La entidad deportiva de Gran Canaria se prepara para anunciar el regreso de un jugador que ya defendió sus colores entre 2017 y 2019. Esta incorporación busca dar un impulso crucial para consolidar la salvación en una temporada que ha sido particularmente desafiante para el club.
El pívot, de 2,17 metros de altura y 33 años, vuelve a la isla tras una trayectoria que lo llevó por diversas ligas europeas y asiáticas. Durante su anterior etapa con el equipo, promedió 8 puntos, 5,7 rebotes y 11 de valoración, dejando un rendimiento notable en la cancha.
“"Un último impulso para consolidar la salvación en una temporada más que compleja para el club, echando mano a un viejo conocido del club que dejó un más que solvente rendimiento en la isla."

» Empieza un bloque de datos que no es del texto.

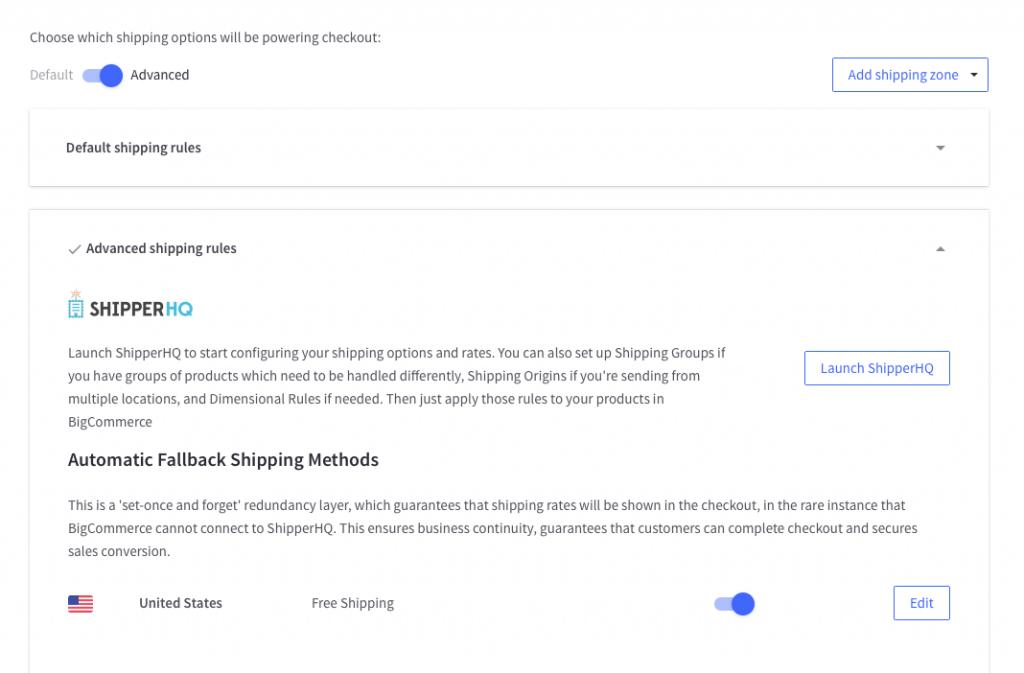Collapse the Advanced shipping rules arrow

click(940, 249)
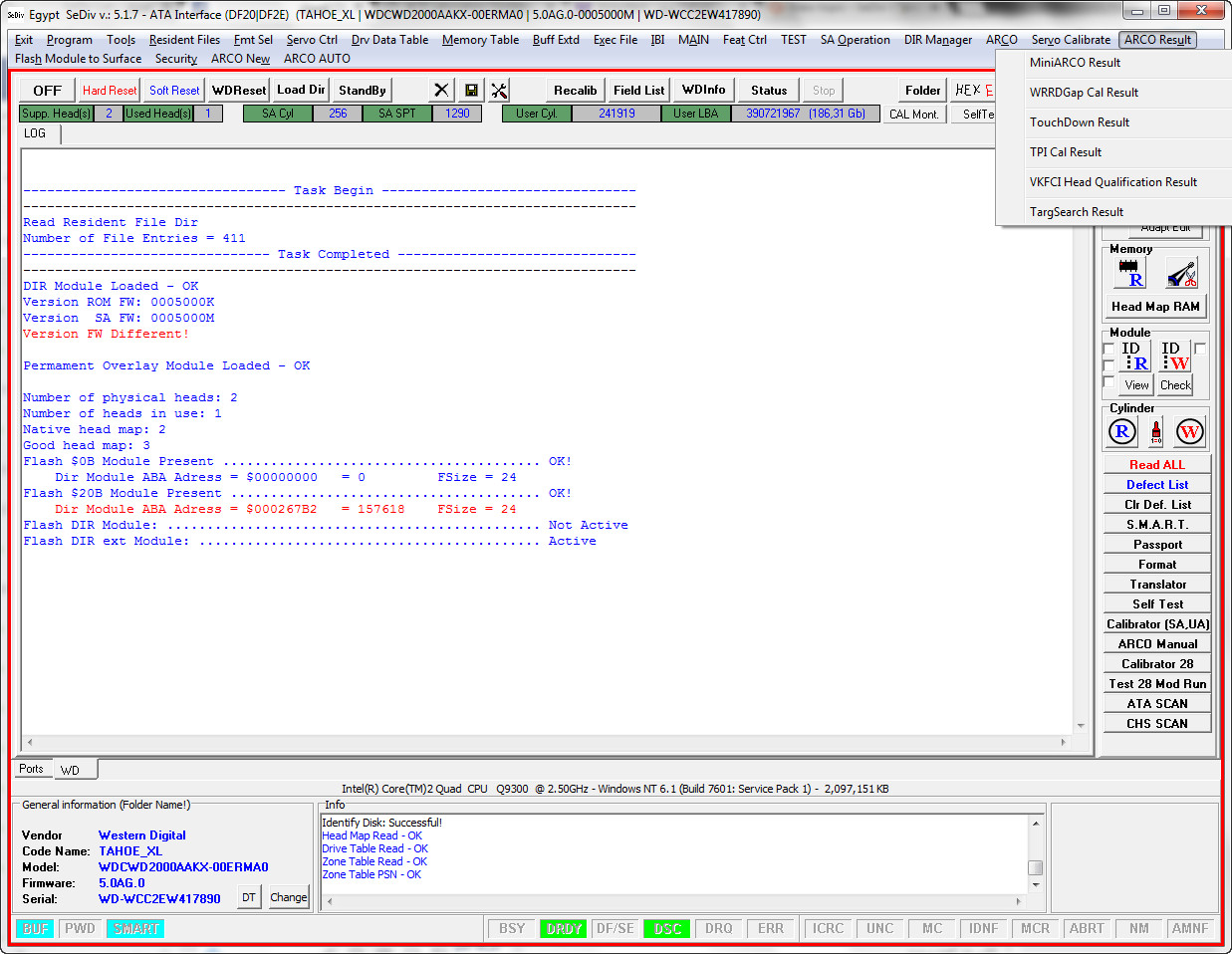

El jugador, que inició su carrera en la cantera del USK Praga y debutó con el primer equipo en la temporada 2009-2010, cuenta con experiencia en la liga española, habiendo pasado por equipos como el Cajasol de Sevilla y el CB Estudiantes antes de su primera etapa en Gran Canaria. Su última experiencia en España fue con el Monbus Obradoiro en la campaña 2024-2025.
Además de esta incorporación, el equipo también está pendiente del posible debut de otro de sus recientes refuerzos, un base, que podría estrenarse este domingo en el Palau Blaugrana frente al Barça. La presentación oficial de este último jugador ante los medios está prevista para el próximo lunes.